MANAGEMENT: The benefits of using atorvastatin in combination with itraconazole should be carefully weighed against the potentially increased risk of myopathy including rhabdomyolysis. The lowest effective dosage of atorvastatin should be used, and should not exceed 20 mg/day when prescribed with itraconazole. Fluvastatin, pitavastatin, pravastatin, and rosuvastatin may be safer alternatives, since they are not metabolized by CYP450 3A4. All patients receiving statin therapy should be advised to promptly report any unexplained muscle pain, tenderness or weakness, particularly if accompanied by fever, malaise and/or dark colored urine.
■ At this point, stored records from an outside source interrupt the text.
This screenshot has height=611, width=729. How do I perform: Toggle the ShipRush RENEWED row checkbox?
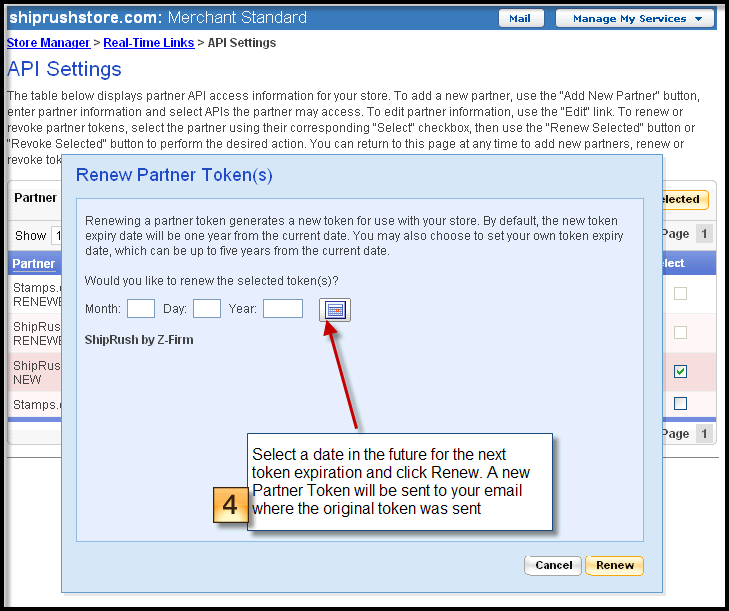[680, 332]
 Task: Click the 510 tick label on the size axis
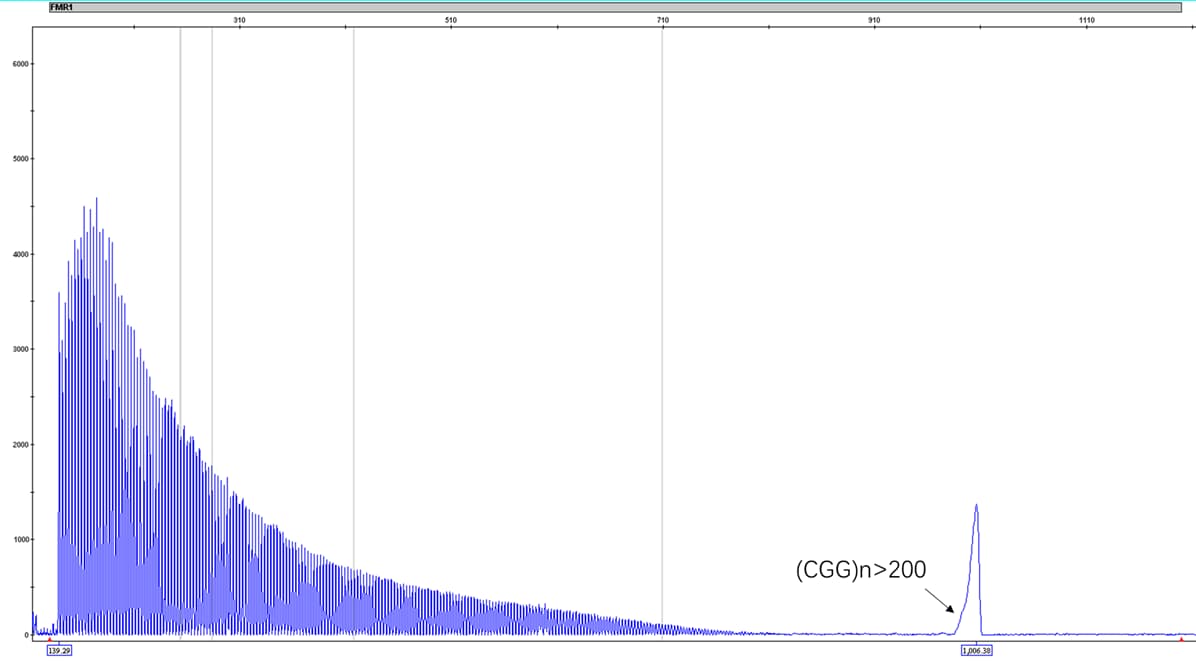[451, 20]
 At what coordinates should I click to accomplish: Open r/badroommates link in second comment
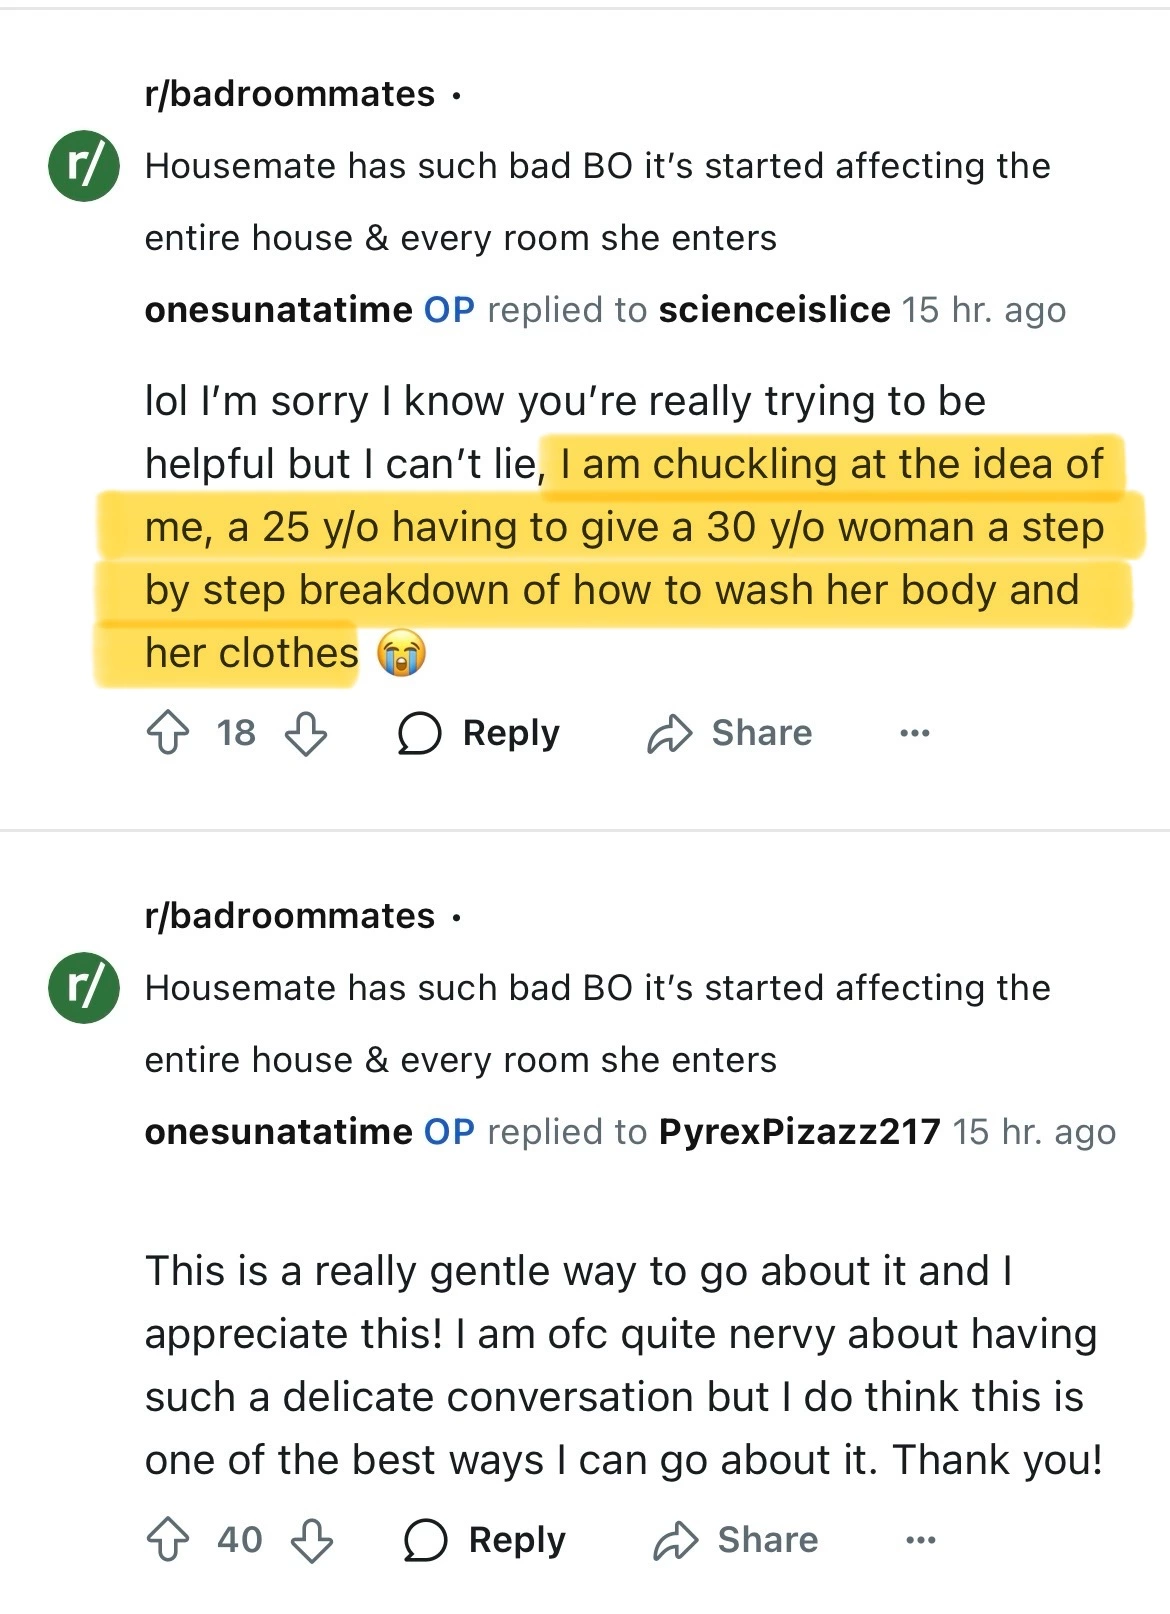tap(290, 916)
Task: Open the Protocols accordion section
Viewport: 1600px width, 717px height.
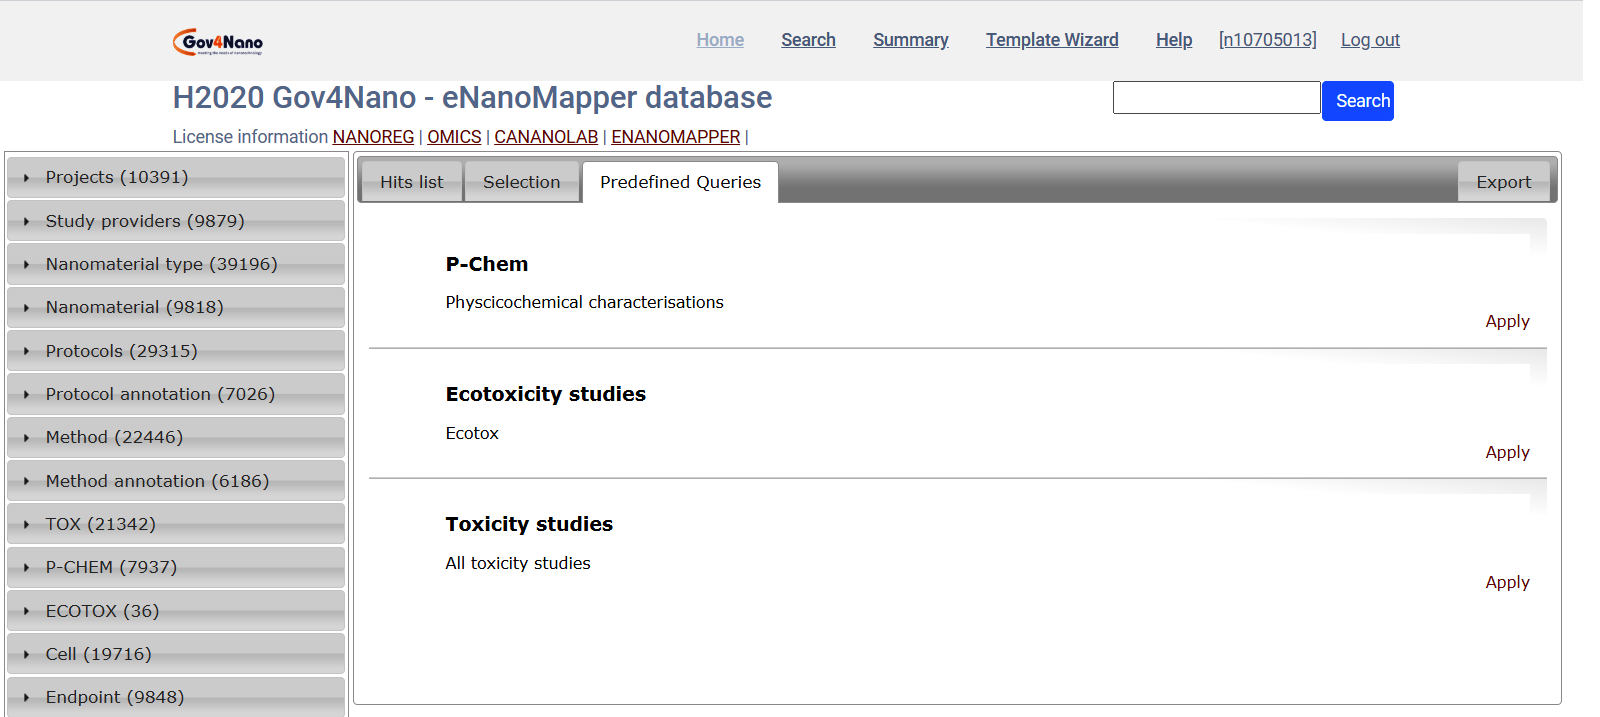Action: click(x=121, y=351)
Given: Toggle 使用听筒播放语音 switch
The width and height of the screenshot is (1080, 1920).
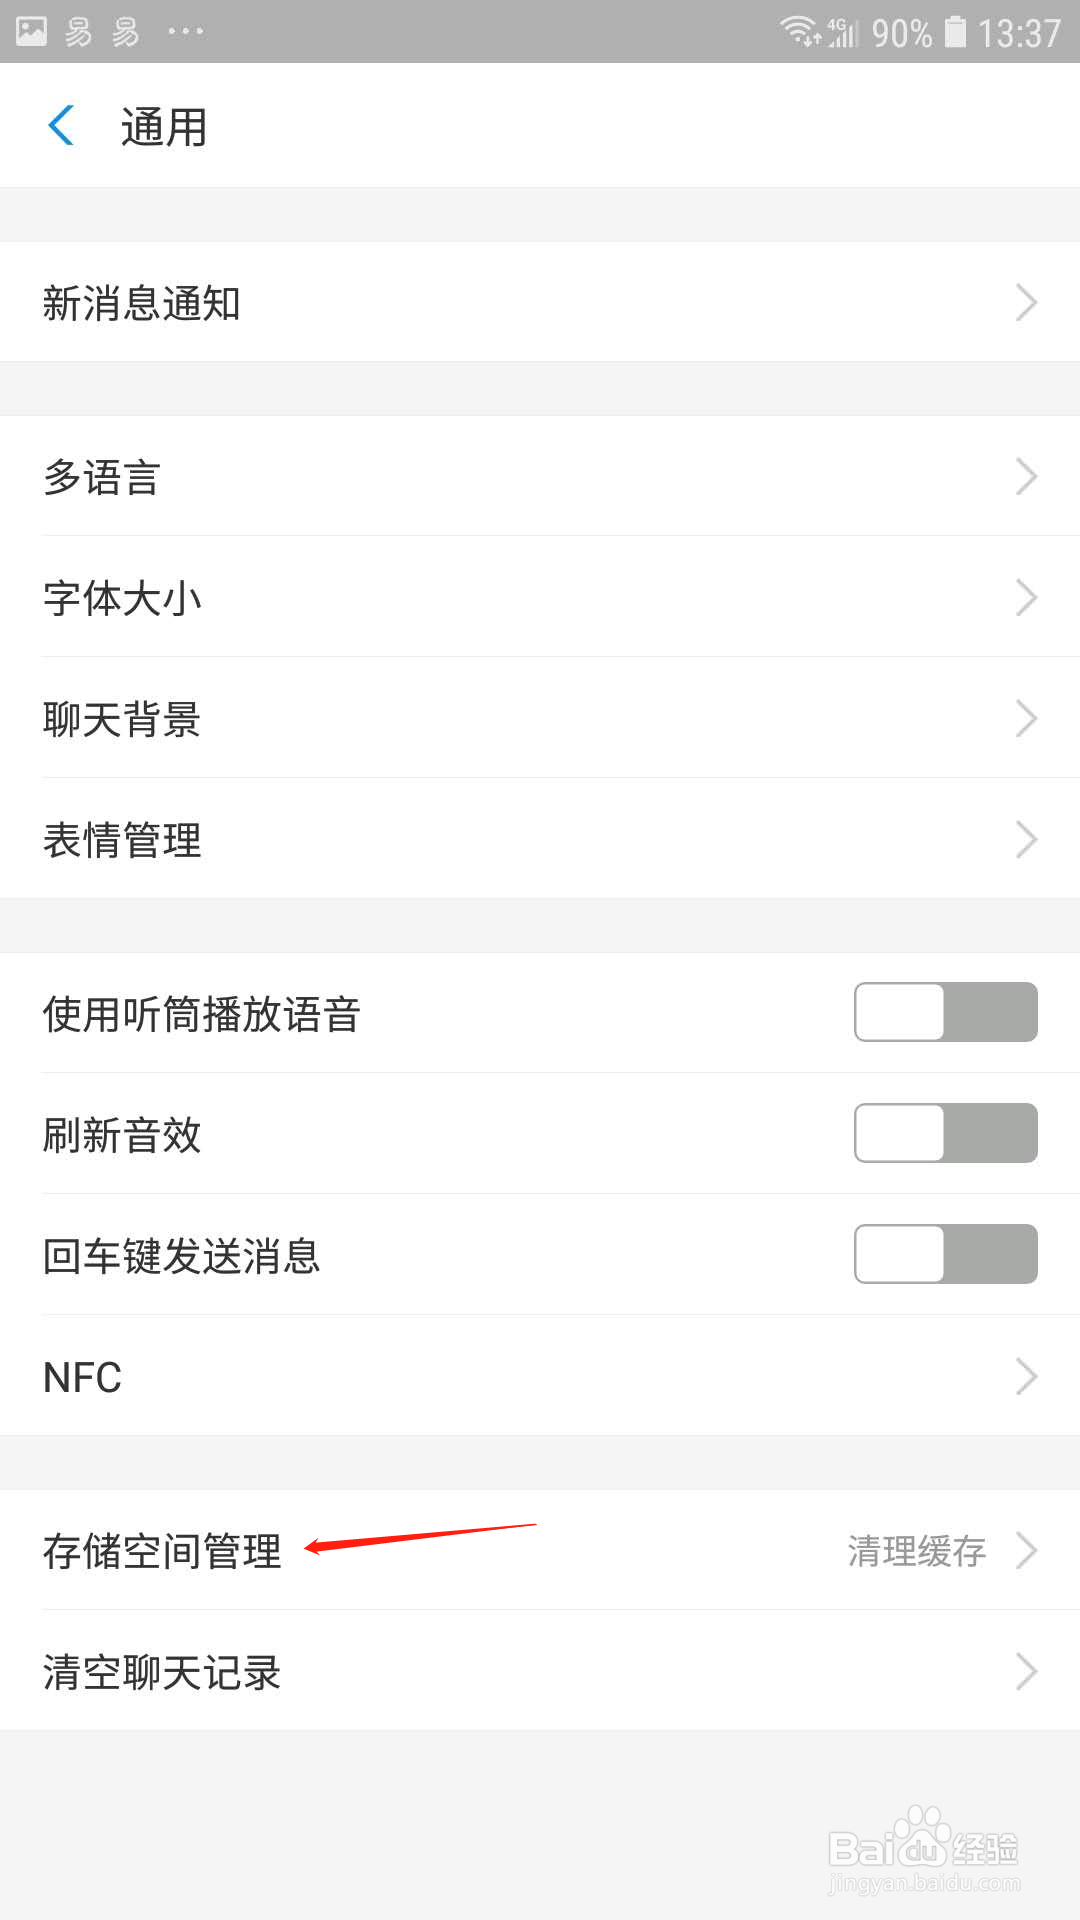Looking at the screenshot, I should [x=945, y=1012].
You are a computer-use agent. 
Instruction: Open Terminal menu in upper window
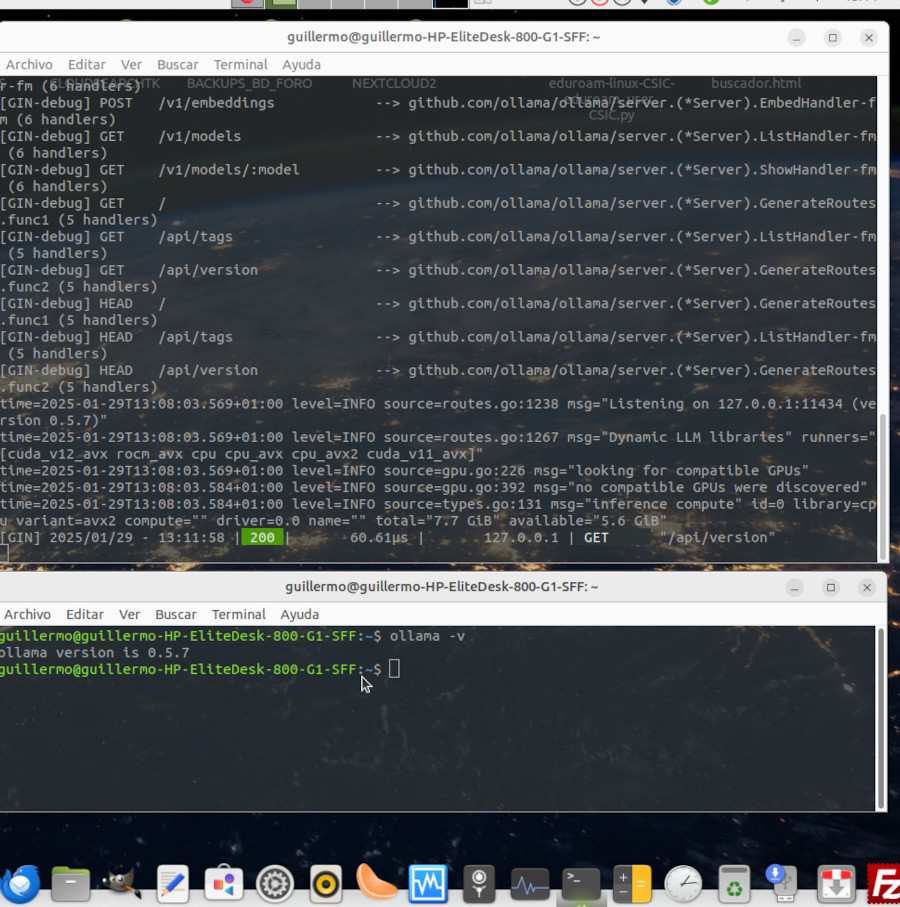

Therapy should be discontinued if creatine kinase is markedly elevated in the absence of strenuous exercise or if myopathy is otherwise suspected or diagnosed.

MONITOR: Coadministration with inhibitors of CYP450 3A4 may increase the plasma concentrations of HMG-CoA reductase inhibitors (i.e., statins) that are metabolized by the isoenzyme. Lovastatin and simvastatin are particularly susceptible because of their low oral bioavailability, but others such as atorvastatin and cerivastatin may also be affected. High levels of HMG-CoA reductase inhibitory activity in plasma is associated with an increased risk of musculoskeletal toxicity. Myopathy manifested as muscle pain and/or weakness associated with grossly elevated creatine kinase exceeding ten times the upper limit of normal has been reported occasionally. Rhabdomyolysis has also occurred rarely, which may be accompanied by acute renal failure secondary to myoglobinuria and may result in death. Clinically significant interactions have been reported with potent CYP450 3A4 inhibitors such as macrolide antibiotics, azole antifungals, protease inhibitors and nefazodone, and moderate inhibitors such as amiodarone, cyclosporine, danazol, diltiazem and verapamil.

MANAGEMENT: Caution is recommended if atorvastatin, cerivastatin, lovastatin, simvastatin, or red yeast rice (which contains lovastatin) is prescribed with a CYP450 3A4 inhibitor. It is advisable to monitor lipid levels and use the lowest effective statin dose. All patients receiving statin therapy should be advised to promptly report any unexplained muscle pain, tenderness or weakness, particularly if accompanied by fever, malaise and/or dark colored urine. Therapy should be discontinued if creatine kinase is markedly elevated in the absence of strenuous exercise or if myopathy is otherwise suspected or diagnosed. Fluvastatin, pravastatin, and rosuvastatin are not expected to interact with CYP450 3A4 inhibitors.